Stripping off the smock, to prevent even more blood staining the white fabric, she revealed that only a small patch around her curly pubic hair and an area about three centimeters wide over her spine remained virgin to the ink-bearing needles. The cryptic symbols still bore no obvious meaning to the uninitiated.

She used the blood-spattered apron to wipe her face before tossing it into a sink full of soapy water. She returned to the exam room with a cleaver, a cutting board, a large glass punch bowl and a plastic garbage bag. Several of the cats joined her, but the two dogs waited at the threshold. The cats arrayed themselves around the room on any horizontal surface available.

A slit in the victim’s jugular allowed the body’s remaining fluids to drain into the punch bowl over several minutes. Jointing the limbs took the better part of an hour, and eviscerating the torso took another thirty minutes. When she’d completed her grisly task the garbage bags almost overflowed with a protein bounty for her pets—after suitable adulterations, of course.

After storing the meat, Sonya put on a pot. Covered in blood, she tilted back in the plastic chair to savor her goddess tea. She yearned to be clean, but her pathological need for a tidy environment meant she couldn’t stop quite yet. Her normally pristine examination room needed to be returned to its semi-sterile state.
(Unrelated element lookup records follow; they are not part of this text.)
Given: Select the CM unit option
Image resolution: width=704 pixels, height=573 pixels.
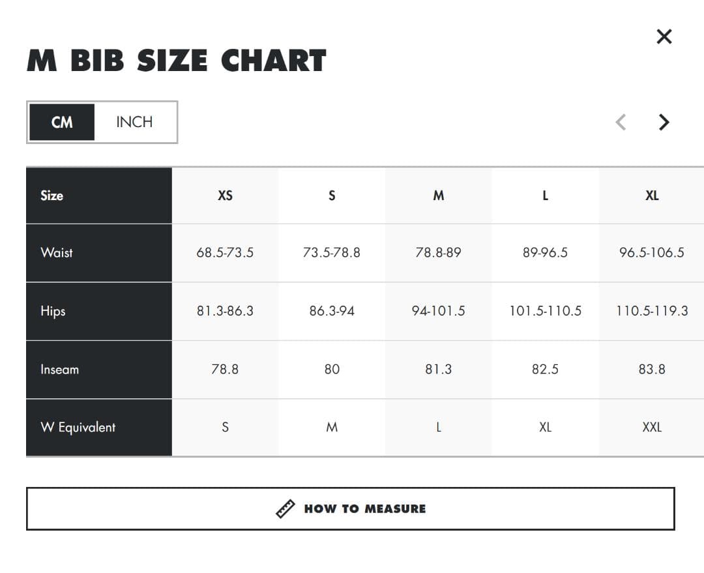Looking at the screenshot, I should (x=62, y=122).
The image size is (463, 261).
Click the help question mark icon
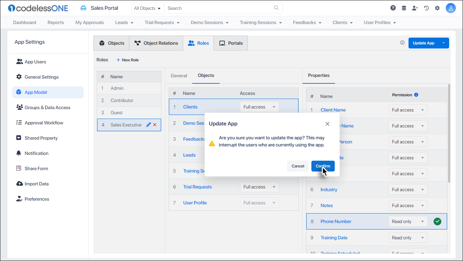point(393,7)
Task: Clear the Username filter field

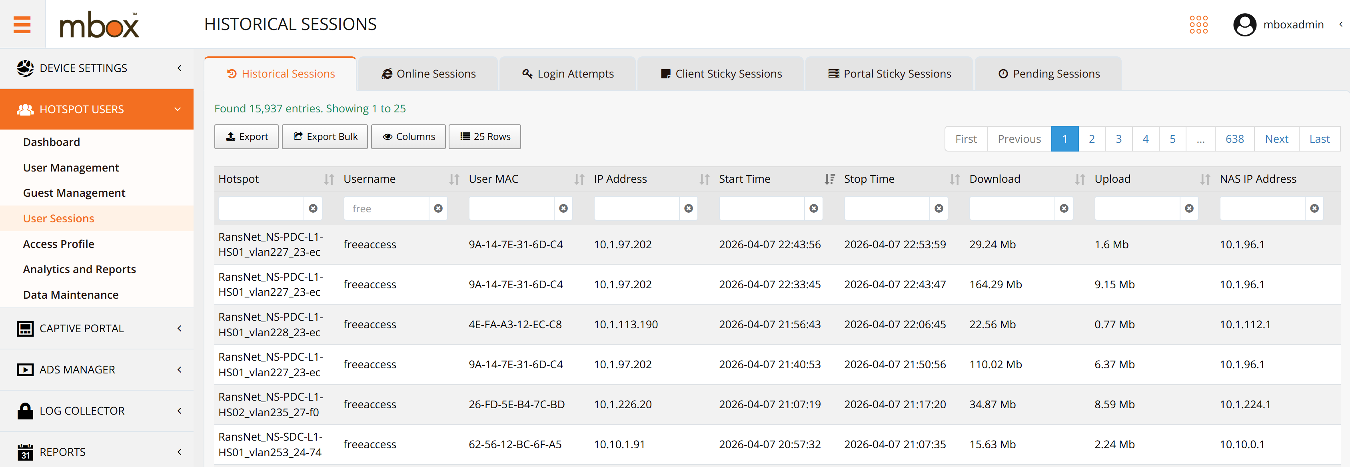Action: tap(438, 209)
She spent the rest of the day scrubbing, sanding, and disinfecting blood, bone, and brain tissue from the walls and floor. As Sonya meticulously scrubbed the hardwood floors with a stiff wire brush, she sang quietly, “That old black magic has me in its spell, that old black magic that you weave so well…those icy fingers up and down my spine, the same old witchcraft when your eyes meet mine…”

The three cats that remained with her throughout the entire process sat on the examining table crooning with her a cappella.